There are a number of other cache types that you may see from time to time - including Virtual, Letterbox Hybrid and Event Caches - but these types can be explored after you have discovered your first few caches.


Geocaching Links
There's so many Geocaching websites that cataloging them all would almost be a futile effort. Or would it? Well, I gave it a shot anyhow, so here's my collection of Geocaching Links, all nicely sorted on a separate page.


Geocaching Glossary
Common terms and acronyms you may encounter

1TF - See FTF

2TF - See STF

3TF - See TTF

ATCF - As the crow flies

BYOP - Bring your own pen

Bison Tube - A small metal tube with a screw top, waterproofed with a rubber o-ring. The name originated from Bison Designs, the company who originally manufactured them. Inexpensive clones of Bison tubes are widely available and often sold as "ID holders". These tubes make excellent micro caches.

CITO - Cache in, trash out. Cachers are encouraged to practice CITO while Geocaching.

DNF - Did not find

FFTF - First FTF.

FTF - First to find. The coveted designation for the first geocacher to find a newly placed cache. Many caches will contain a "FTF Prize", a special reward for the first geocacher to find the cache.

GPX - A GPX file contains additional information about caches, including the description, hint and the most recent logs. Generating GPX files is a premium member feature of Geocaching.com

GZ - See: Ground Zero

Geocrap - Useless, boring or otherwise uninteresting items left behind in caches

Ground Zero - The point at where a cache is supposed to be located, according to your GPS.

LPC - Lamp-post cache, usually hidden under a lamp post skirt

Lock-n-Lock - A popular choice for small and regular caches; an inexpensive waterproof plastic storage container which has four clasps - one on each side - providing a secure closure.

MKH - Magnetic key holder; a common choice for micro caches.

Muggle - A non-geocacher, often a passerby.

Muggled - When a cache is discovered by a muggle and removed.

Paperless Caching - An environmentally friendly option for Geocaching, where cache listings are downloaded to the GPS and/or a PDA or laptop so that no paper is wasted storing Geocaching information.

Plundered - A cache that has been discovered by Muggles or corrupt Geocachers and removed or the contents strewn about, vandalized or stolen.

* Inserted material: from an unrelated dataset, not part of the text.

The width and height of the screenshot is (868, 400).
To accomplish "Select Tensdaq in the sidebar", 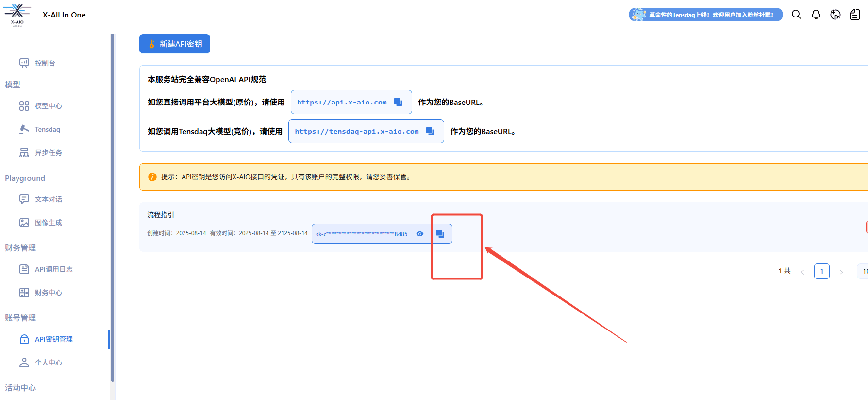I will click(x=47, y=129).
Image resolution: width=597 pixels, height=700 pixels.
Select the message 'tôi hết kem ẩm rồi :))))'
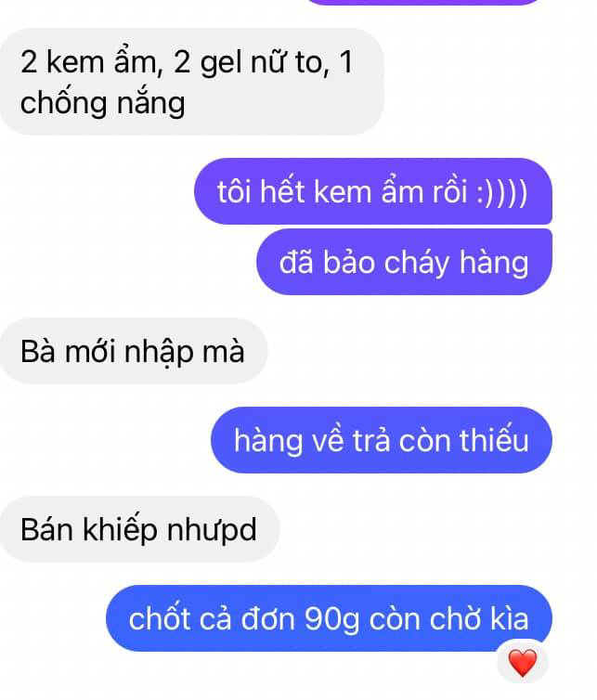tap(373, 191)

Power Trail - A series of geocaches within close proximity to one another

SBA - Should be archived. A log note indicating that the cache should be placed into archived status.

SL - Signed log.

STF - Second to find. Almost as prestigious as a FTF. Also called a 2TF.

TAG - Trackable Adventure Tag. A geocoin that is nearly identical to a Travel Bug, currently made by LandSharkz

TB - See: Travel Bug

TFTC - Thanks for the cache. See also TFTH

TFTF - Thanks for the find. Definition can be ambiguous so usage not recommended.

TFTFTF - Thanks for the FTF (ok, ok, I invented that one)

TFTH - Thanks for the hide. See also TFTC

TNLN - Took nothing, left nothing.

TNLNSL - Took nothing, left nothing, signed log book. See also: TNLN, TNSL

TNSL - Took nothing, signed log book. See also: TNLN, TNLNSL

TTF - Third to find, also called a 3TF.

Travel Bug - A dog tag that is usually attached to a 'hitchhiker'. Travel bugs aren't trade items, if you pick one up, you must place it in another cache. Travel bugs are given a mission by their owners and contain a code to track their movements on Geocaching.com; see: How to log a travel bug

Travel Bug Hotel - A cache that is intended as a swap point for trackable items.

WPID - Waypoint ID. See Waypoint

Waypoint - A waypoint represents a GPS coordinate. Multi-caches will have one or more waypoints which will ultimately point you to the final cache. A cache ID is sometimes referred to as a waypoint.